I accept that, as NAB submitted, the evidence from Mr Oberg in relation to his financial position is incomplete, and in some respects inconsistent. It is unaccompanied by any corroborative documentation. Such evidence as there is in relation to his financial position is nonetheless relevant, having regard to the fact that he seeks to rely on s.52(2)(a) of the Bankruptcy Act. However the limited evidence before the court is not, for the reasons given below, sufficient for the court to be satisfied that Mr Oberg is able to pay his debts within s.52(2)(a) of the Act.

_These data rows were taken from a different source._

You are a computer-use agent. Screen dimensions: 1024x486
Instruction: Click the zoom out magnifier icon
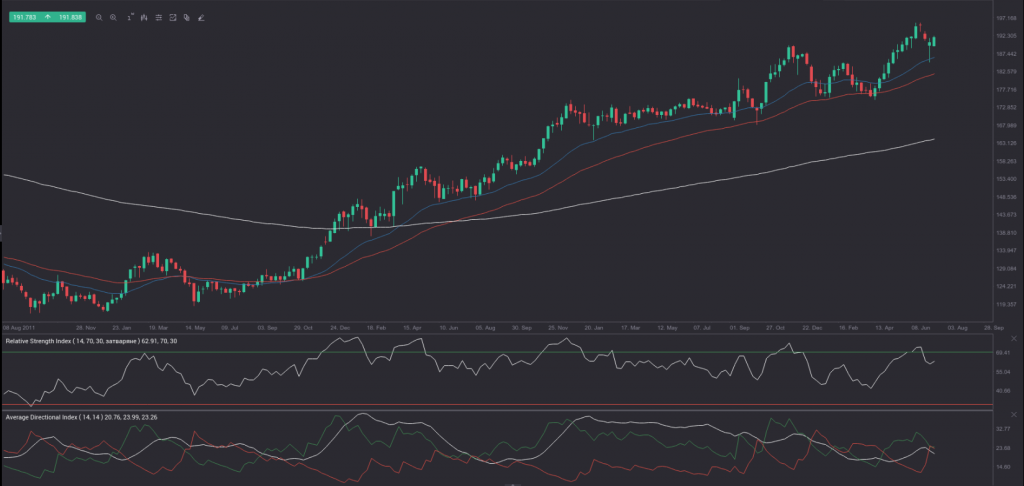point(99,18)
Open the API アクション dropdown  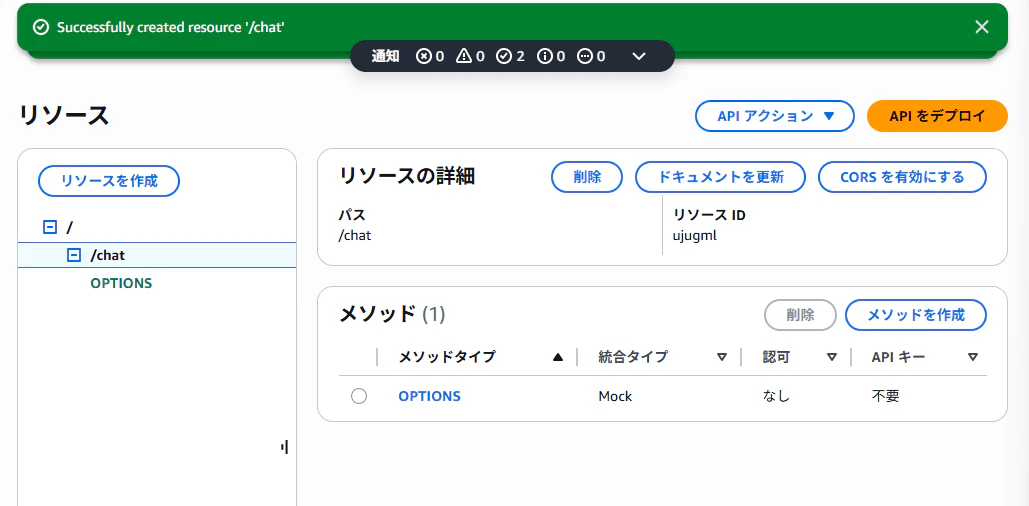[774, 116]
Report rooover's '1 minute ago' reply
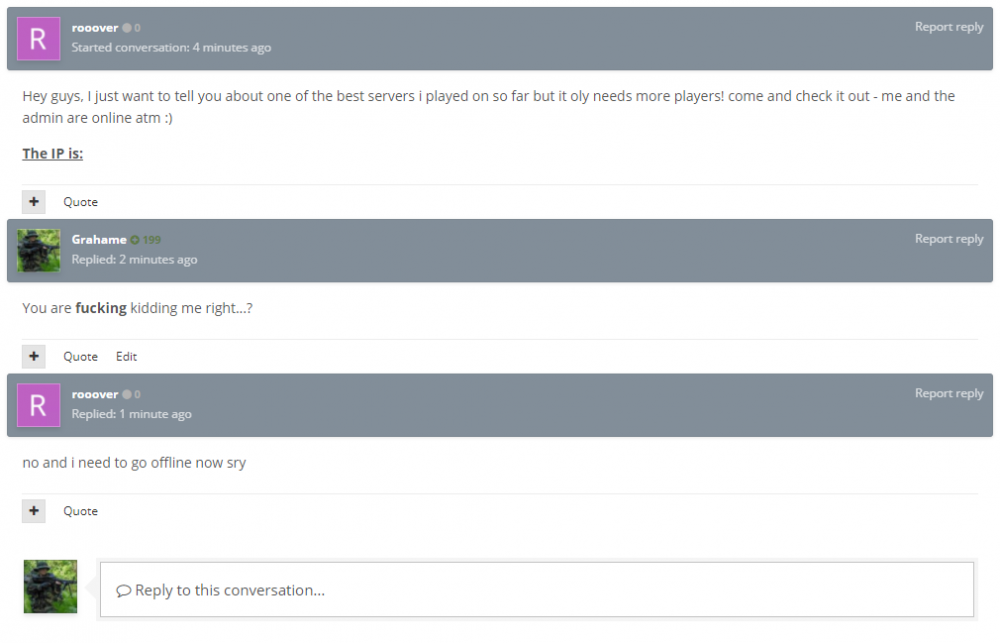1000x643 pixels. (948, 393)
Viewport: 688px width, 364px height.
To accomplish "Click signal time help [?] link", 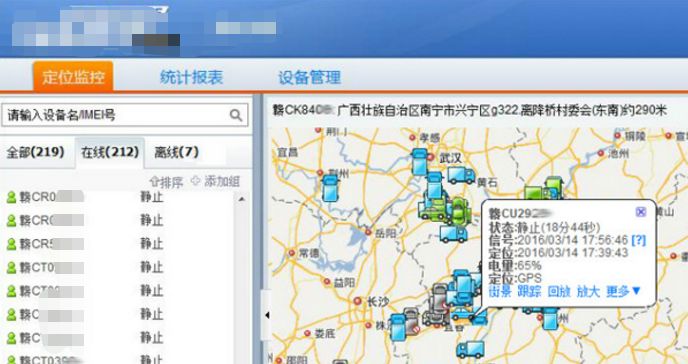I will click(x=638, y=240).
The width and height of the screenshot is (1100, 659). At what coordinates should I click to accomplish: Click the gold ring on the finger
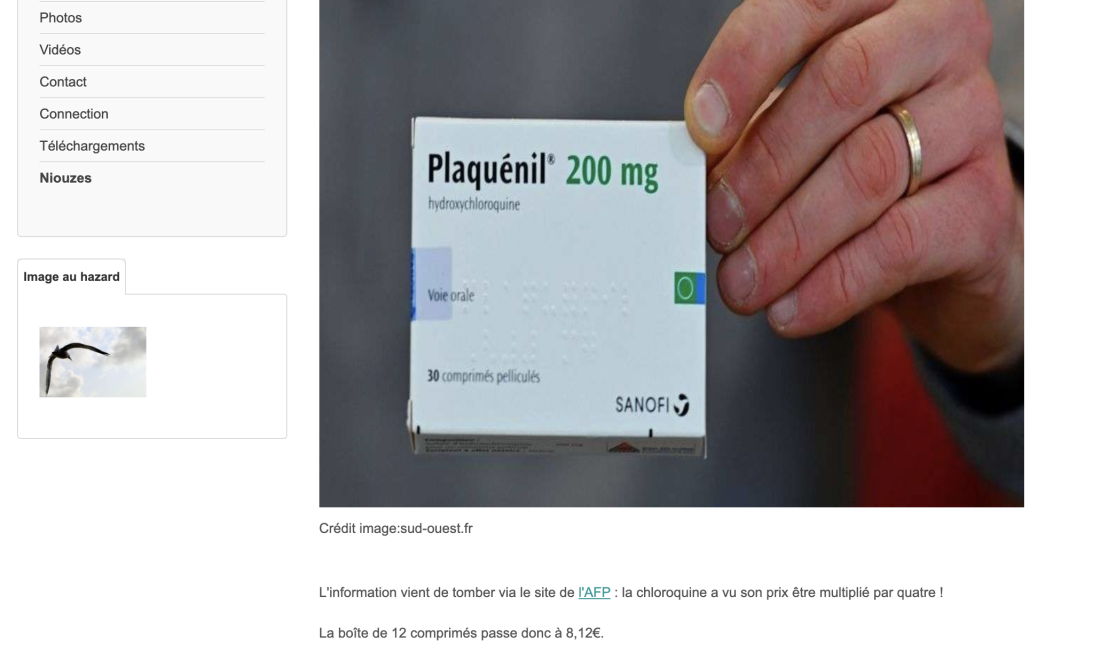pos(906,151)
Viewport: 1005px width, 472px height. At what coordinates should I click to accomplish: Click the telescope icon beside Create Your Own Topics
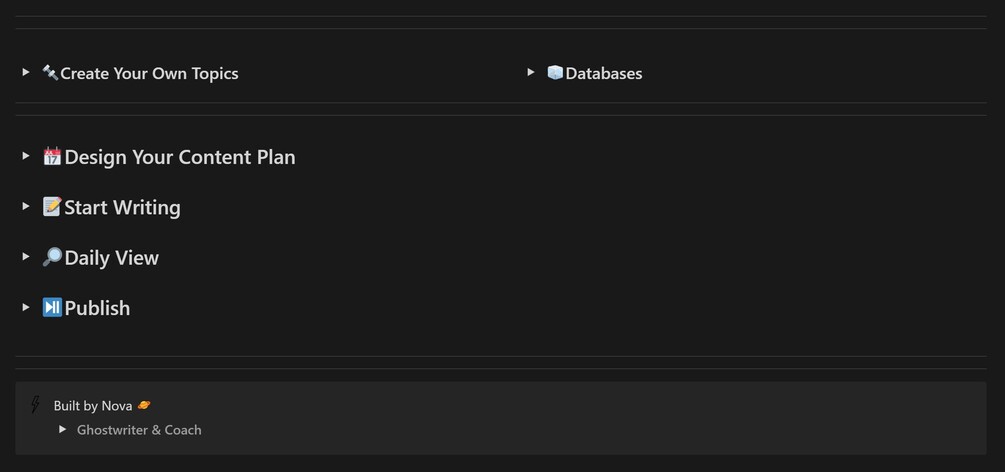[50, 72]

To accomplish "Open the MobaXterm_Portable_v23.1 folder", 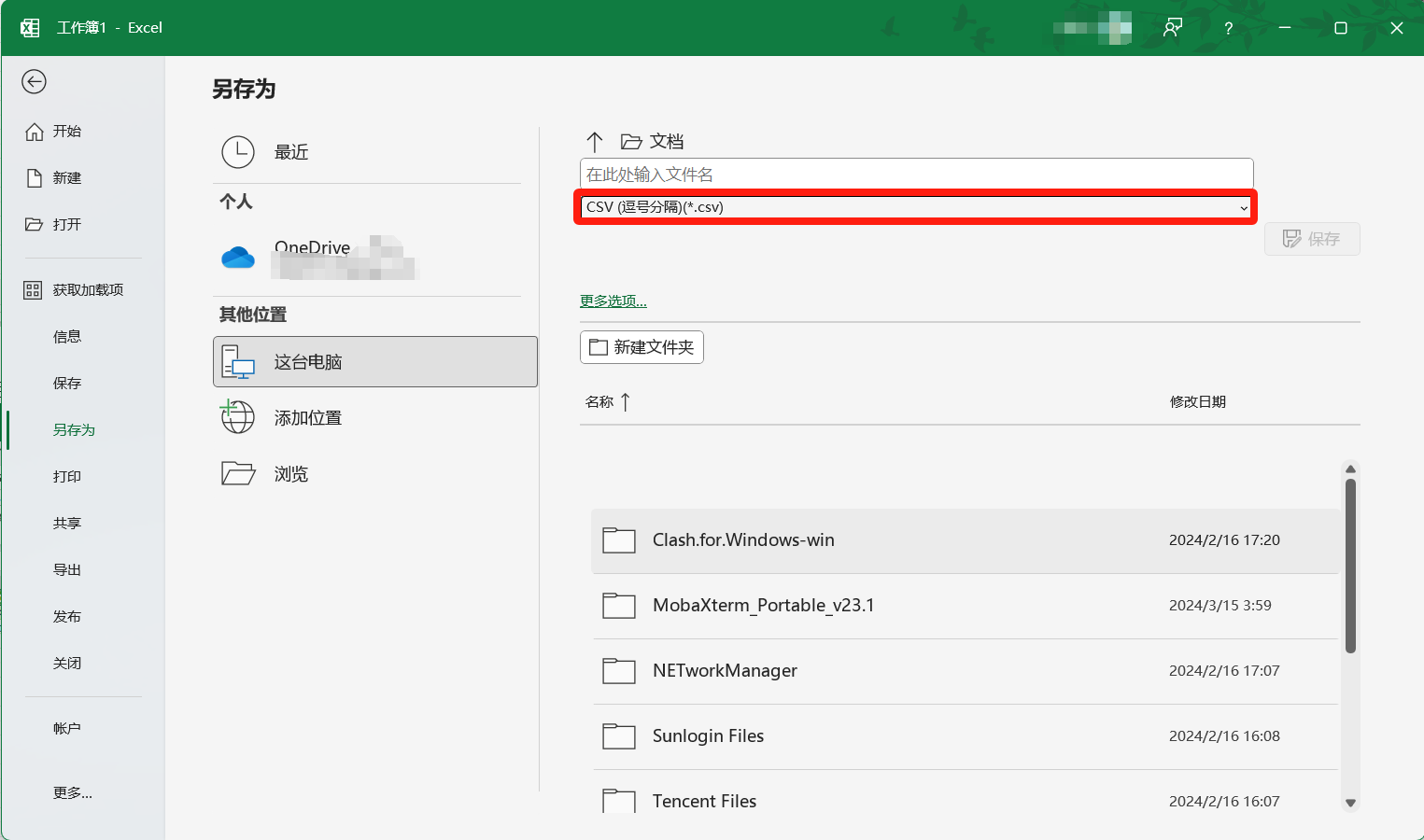I will pos(763,606).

The respondent debtor bears the burden of establishing that he is able to pay his debts within the meaning of s.52(2)(a) of the Act (see Re Sanders; Knudsen and Yates (t/a The Hargreaves Practice) v Sanders (2003) 1 ABC(NS) 408; [2003] FCA 1079 at [22]) and it is not sufficient for the debtor simply to establish that he has assets which exceed his liabilities in value. As Bennett J stated in Re Sanders at [22]:
It must also be established that the assets are available to be realised and capable of ready realisation.
(Also see Australia & New Zealand Banking Group Pty Ltd v Foyster [2000] FCA 400 at [17]).
It is relevant to have regard to the debtor’s financial position “in its entirety” (Sandell v Porter and Another (1966) 115 CLR 666 at 671; [1966] HCA 28) and “generally speaking a conclusion of insolvency ought not to be drawn simply from evidence of a temporary lack of liquidity” (Ibid).
As Buchanan J stated in Eykamp v Deputy Commissioner of Taxation (2010) 8 ABC(NS) 105; [2010] FCA 797 at [7]:
Under an earlier definition in the [Bankruptcy] Act considered in the Sandell v Porter (1966) 155 CLR 666 it was necessary for a debtor to be able to pay debts as they fell due out of the debtor’s own money. Such moneys extended to those capable of being procured by sale, by mortgage or pledge of assets of the debtors within a relatively short time. A more flexible position now obtains. I note that in International Alpaca Management Pty Ltd v Ensor (1999) FCA 72, Katz J favoured the view that the necessity to pay a debt from a person’s own money continued to be an important element in the scheme established under the Act (see, eg, S1 to 4(3)(a) of the Act). However, with respect, so far as it concerns consideration of whether a person is, or is not, solvent, I prefer the view taken by Palmer J in Lewis v Doran (2004) 184 FLR 454 at [116] (see on appeal Lewis v Doran (2005) 219 ALR 555 at 109-112) to which I subscribed, with the agreement of Marshall and Tracey JJ in Whitton at 34 to 38. Accordingly it would not be impermissible to pay regard to the fact that Mrs Eykamp could raise sufficient money to pay the debt, whether or not that was the direct result of sale, mortgage or pledge of her assets. However, whatever mechanism is employed to secure the necessary funds, and satisfy the court that it provides adequate evidence of solvency, it remains necessary that it produce results within a realistic timeframe (Sandell v Porter at 670, Hall v Poolman (2007) NSWSC 1330; 65 ACSR 123 at [187]). (Emphasis added).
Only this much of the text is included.